Given the probable importance of the α4 subunit of the neuronal nicotinic acetylcholine receptor, the gene that codes for this subunit (CHRNA4) represents an excellent starting point for a genetic investigation of smoking behavior.
To achieve a better understanding of the role of this gene in the cause and treatment of tobacco dependence, we adopted a transdisciplinary pharmacogenetic approach.
Study at the behavioral and clinical levels of analysis.
Smokers (n = 316) between the ages of 18 and 50 years were recruited from the Denver, Colorado, metropolitan area.
Main Outcome Measures
Bioinformatics analyses, cell culture experiments, and analyses of CHRNA4 expression and nicotine binding in postmortem human brain tissue advanced 2 single-nucleotide polymorphisms (rs6122429 and rs2236196).

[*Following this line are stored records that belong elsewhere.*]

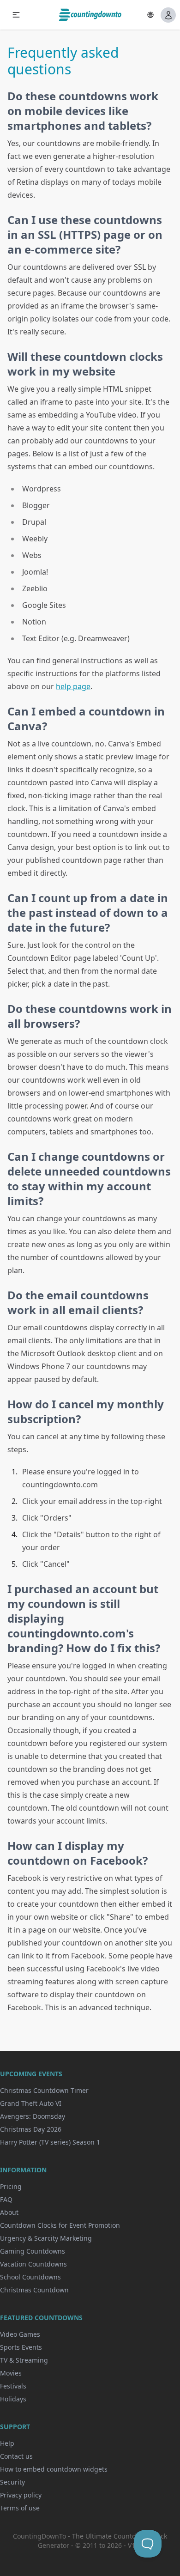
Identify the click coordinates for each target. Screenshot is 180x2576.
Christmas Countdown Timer (44, 2090)
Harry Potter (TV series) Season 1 (50, 2142)
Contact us (16, 2456)
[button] (16, 14)
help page (73, 686)
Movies (11, 2373)
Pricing (11, 2186)
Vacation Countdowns (33, 2264)
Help (7, 2443)
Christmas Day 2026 (30, 2129)
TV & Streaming (24, 2360)
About (9, 2212)
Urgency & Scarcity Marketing (46, 2238)
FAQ (6, 2199)
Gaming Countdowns (32, 2251)
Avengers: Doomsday (32, 2116)
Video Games (20, 2334)
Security (12, 2482)
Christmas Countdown (34, 2289)
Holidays (13, 2398)
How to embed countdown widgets (54, 2469)
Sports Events (21, 2347)
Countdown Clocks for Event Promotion (60, 2225)
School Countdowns (30, 2277)
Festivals (13, 2386)
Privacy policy (21, 2495)
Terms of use (20, 2507)
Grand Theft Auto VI (30, 2103)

Both single-nucleotide polymorphisms were associated with subjective responses to smoking in the laboratory among 316 smokers. Likewise, among 353 participants in a clinical trial, rs2236196 was associated with smoking cessation outcomes.
Results of analyses ranging from basic biological approaches to clinical outcome data provide consistent evidence that 2 single-nucleotide polymorphisms in CHRNA4 are functional at a biological level and are associated with nicotine dependence phenotypes. This interdisciplinary approach to the genetics of nicotine dependence provides a model for testing how functional genetic variation is translated from changes in messenger RNA and protein to individual differences in behavior and treatment outcome.